Grothendieck topology for a non-small category

  1. We need the category $C$ to be small so as to define the functor category $Cat(C^{op},Set)$, i.e. the category of presheaves, so that it is locally small.

  2. The trick works with the category of manifolds because the category of smooth Hausdorff second countable manifolds is equivalent to a small category (use the embedding theorem, so that every such manifold is embedded in a high-dimensional $\mathbb{R}^n$ - there are only a set of such submanifolds if we take them to be literal subsets of Euclidean spaces). People generally don't want to deal with non-Hausdorff manifolds (some do) and almost never non-second countable ones (only show up as pathological counterexamples, for example the long ray). So one can repeat this trick for any large category which is equivalent to a small category.

  3. There might be a proper class of bases for any given topology on a large site. It is entirely equivalent to work with a pretopology/basis rather than a topology, as one doesn't need the full topology to define sheaves (or possibly stacks etc), which is the whole point. Once you have the topos of sheaves, the choice of basis is immaterial, though sometimes convenient for calculations.

The real thing you want is that the axiom WISC is satisfied, especially when the definition of a pretopology (=basis) doesn't demand that each object only has a set's worth of covering families. Consider for example the category of groups with the pretopology consisting of single epimorphisms as covering families. This is a large category such that each object has a proper class of covering families. But one can find a set of epimorphisms such that any epimorphism is refined by one in that set, and this is the statement of WISC. For a small category, WISC is automatically satisfied, and also when the definition of basis is such that only a set of covering families is associated to any object.

A non-example is the category of schemes with the fpqc topology, and so there we cannot sheafify an arbitrary presheaf. Another non-example can be the category of sets if one assumes the negation of the axiom of choice (independent work of van den Berg, Karagila and myself).


Re 2:

In my opinion, none of the answers just yet have hit the nail on the head about "why this trick works". The real reason is Urs' comment about dense subsites. Whether one takes manifolds to mean 2nd countable + Hausdorff, or whether one removes these conditions and considers all topological spaces with a smooth atlas, the topos of sheaves over their corresponding sites are equivalent. This is why the trick works; it's not simply that you don't care about pathological manifolds (it's actually very convenient to have them around when you're talking about differentiable stacks), but that you don't need to include them in your site of definition, because they are faithfully represented by the sheaves they induce over any full subcategory of manifolds, containing at least one manifold of each dimension.

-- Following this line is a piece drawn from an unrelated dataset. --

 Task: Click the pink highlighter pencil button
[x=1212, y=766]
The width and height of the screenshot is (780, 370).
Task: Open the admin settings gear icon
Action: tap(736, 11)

E.g., one can consider the full subcategory of manifolds spanned by only those of the form $\mathbb{R}^n,$ and takes sheaves on this site, and this is equivalent to taking sheaves on the site of all manifolds. The latter site is NOT essentially small, but it doesn't matter. In full generality, you need a site with a "small set of topological generators": see SGA4 (in particular expose ii, theorem 3.4) and the link Urs posted http://ncatlab.org/nlab/show/dense+sub-site


The other answers are all good, but I thought I would also point out that one doesn't have to require that sites be small, or have small dense sub-sites, or satisfy WISC. I think one does generally want to assume that each covering sieve contains one that is generated by a small family, and also an additional "solution-set condition" that is vacuous for small sites, which I studied in this paper.

In particular, I showed there that there is a reasonable notion of "the category of (small) sheaves" on such a large site, and in most cases it does admit a "sheafification" functor from the category of (small) presheaves. What's different is that sheafification doesn't necessarily have a right adjoint, so that "sheaves" can't necessarily be identified with particular presheaves. The "category of small sheaves" is generally not a Grothendieck topos, nor an elementary one, but it satisfies all of Giraud's axioms except for the existence of a small generating set, and it has "the same" universal property (in a certain sense) as the topos of sheaves on a small site.